Im ersten Ford Focus ST arbeitet ein Cosworth-Motor
Die erste Generation des Ford Focus ST wurde in den beiden Jahren zwischen 2002 und 2004 in geringer Stückzahl produziert und unterschied sich sowohl technisch als auch in optischen Details von den in Großserie gefertigten Ford Focus. Kernstück des Sportmodells Focus ST war ein von der damaligen Ford-Tochter Cosworth, ein britischer Motorenbauer der Formel 1, zugeliefertes Triebwerk, das dem Ford Focus ST bis zu 127 kW (173 PS) zur Verfügung stellte.
Modifikationen für den Ford Focus ST
Nach Außen dokumentierte der Ford Focus ST seine sportlichen Gene durch veränderte Schweinwerfer oder 17-Zoll-Felgen aus Aluminium. Doch auch technische Modifikationen unterschieden den Ford Focus ST von den herkömmlichen Straßenversionen. Dazu gehörten ein Sportfahrwerk oder eine für stärkere Belastungen ausgelegte Bremsanlage sowie eine spezielle Auspuffanlage. Kombiniert wurde der Cosworth-Motor des Ford Focus ST mit einem manuellen Sechsganggetriebe.

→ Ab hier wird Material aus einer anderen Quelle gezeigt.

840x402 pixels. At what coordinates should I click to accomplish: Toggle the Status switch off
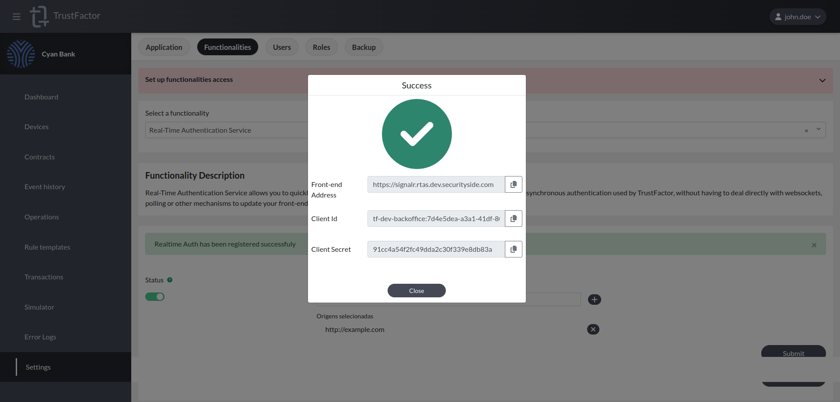pyautogui.click(x=155, y=296)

Zwei Karosserievarianten für den 2005 präsentierten Ford Focus ST
Die Tradition der Sportmodelle setzte der Hersteller in der zweiten Generation des Kompaktmodells mit der Präsentation des zwischen 2005 und 2010 gebauten Ford Focus ST fort. Die modernisierte Variante gab es in zwei Karosserieformen als Schrägheck mit drei oder fünf Türen. Bei der Motorisierung setzte Ford dieses Mal auf ein 2,5 Liter Aggregat, das im Ford Focus ST der zweiten Generation 168 kW (228 PS) leistete. Wie beim Focus RS wurde der Motor nun mit einem Turbolader beatmet. Für das Jahr 2012 kündigte der Hersteller für den Nachfolger noch mehr Performance an: Der Ford Focus ST der dritten Generation sollte bis zu 184 kW (250 PS) entwickeln.